But can you save her?
Is there any way she'll be able to breathe again, on her own?
Will she... survive?
My lungs had collasped for the second time in my life. Once, when I was born. Now, just reaching adulthood, they've decided enough was enough.
They couldn't support me any longer.
I've been placed in a room so white and the ceiling of this room blinds me.
I can't see.
I can't see.
I can't see.
I feel a warm hand brush the length of my cheek.
"She'll make it, she has too."
Possibly the strongest, most sure voice I've heard in my entire life.
But could these words be enough? Can they fix what's broken and heal the gaps closed? Could those same lips somehow breathe life back into my lifeless, unmoving form that's stretched across this hospital bed?
Could I be... more, more than this silly little girl whose forgotten how to breathe?
I can't move my own limbs and air is being pumped into my lungs by a machine. Tubes and needles have poked and stung me but I can't say no.
How can you complain without a voice?
But even without my ability to breathe, and through this endless sorrow, I am still given hope when his warm hand squeezes mine.
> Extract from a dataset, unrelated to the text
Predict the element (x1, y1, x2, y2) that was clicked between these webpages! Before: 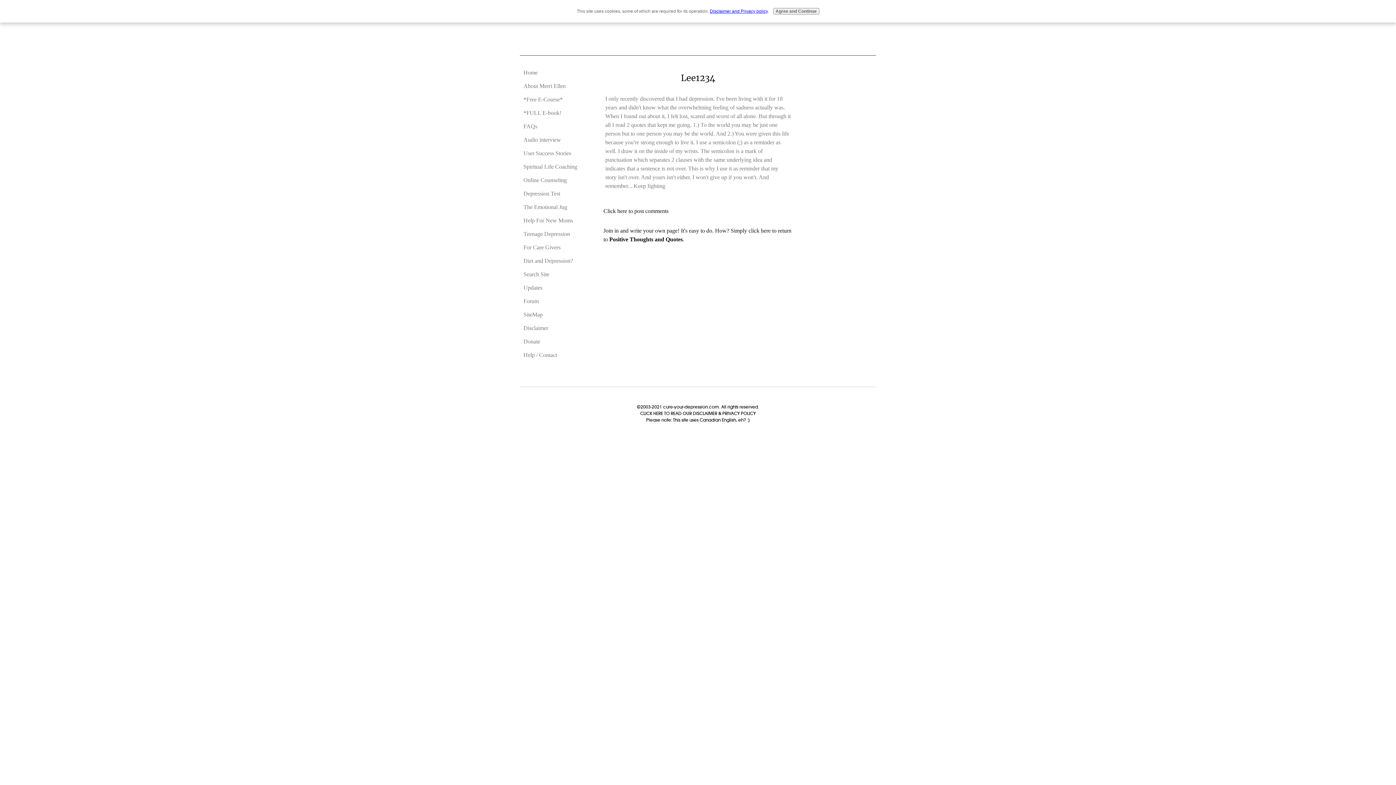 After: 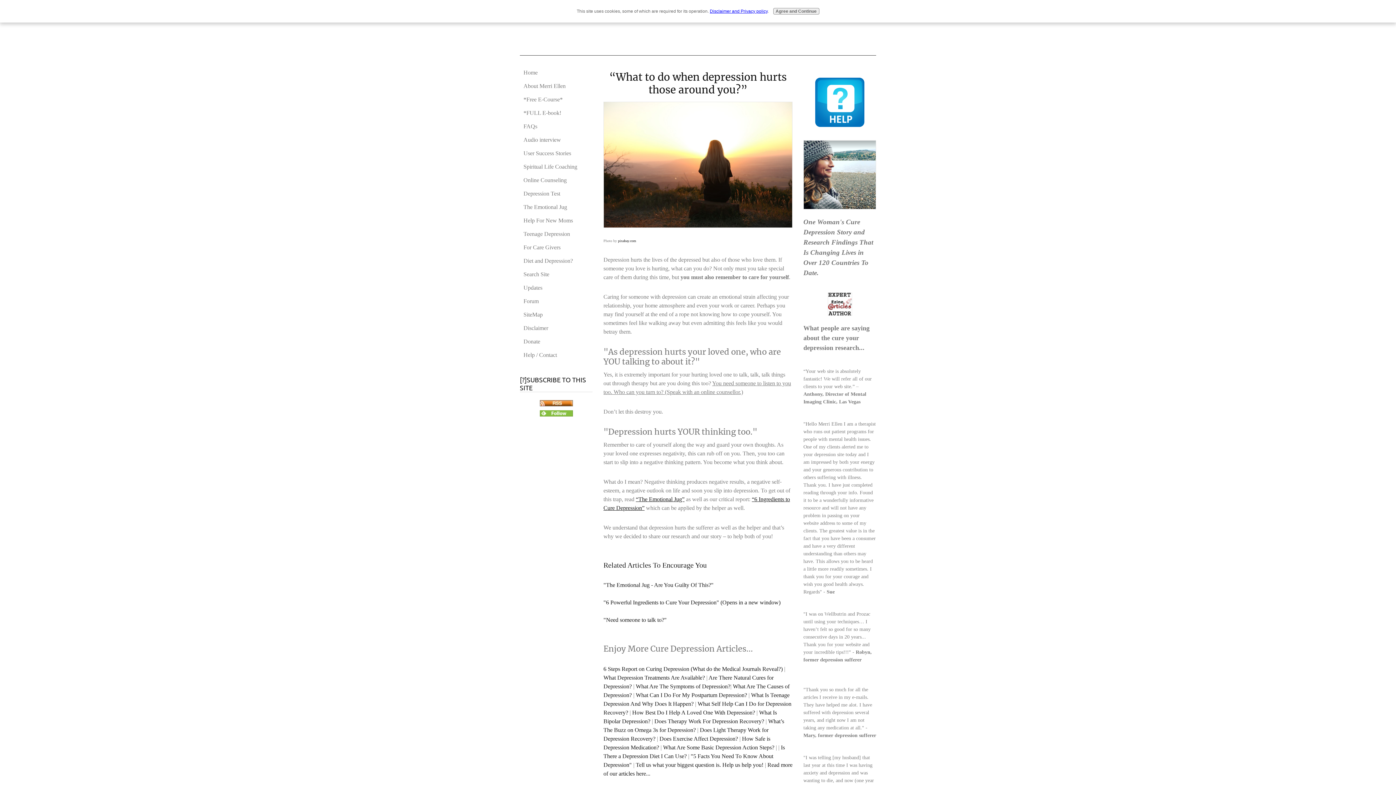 Action: label: For Care Givers bbox: (520, 241, 592, 253)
"You're going to make it. You did once, didn't you?" He whispered, so so quietly by my ear alone. "Don't you want to grow old, or have the opportunity to walk down an aisle in a fluffy white dress?"
"Don't you want to Live?"
His breath is so sweet so soft, a hushed whispered against my earlobe that travels and ends at my lips.
As if he's trying to breathe that missing life back into me.
Yes, is what I want to tell him. Breathe within me, is what I won't tell him. I want to gow old and walk down an aisle in a white dress.
I want to live.
"Live. Live for those who would miss your smile, who would miss you laugh. Live for the ones who have wronged you and who have loved you." He's saying, desperately. "Live and breathe and die knowing you lived life to the fullest."
Yes, I want these lungs to work.
Yes, I want these limbs of mine to wake up and carry me miles and miles until I can't run any longer.
"But most importantly, Live."
His lips brush against mine and I swear I've imagined it. My chest is pounding, painfully and my muscles are aching. It feels like my lungs have exploded and I can't get enough air no matter how much I cling to it. Somethings being ripped from my body, my throat, and suddenly the air is full of an awful gagging sound.
Oh, my God..
Is she ok?
How is this possible?...
I'm gulping in bucket fulls of air greedily. I'm so thirsty so parched so starved. It's like I've never really breathed before and I'm opening my eyes for the first time.
Hands pat my shoulders and the middle of my back. I hear cries of happiness and disbelief, yells of excitment and fear.
But one voice is so clear, so stunningly familiar that I close my eyes just to hear it alone.
"Hello, Angel. Welcome back to life."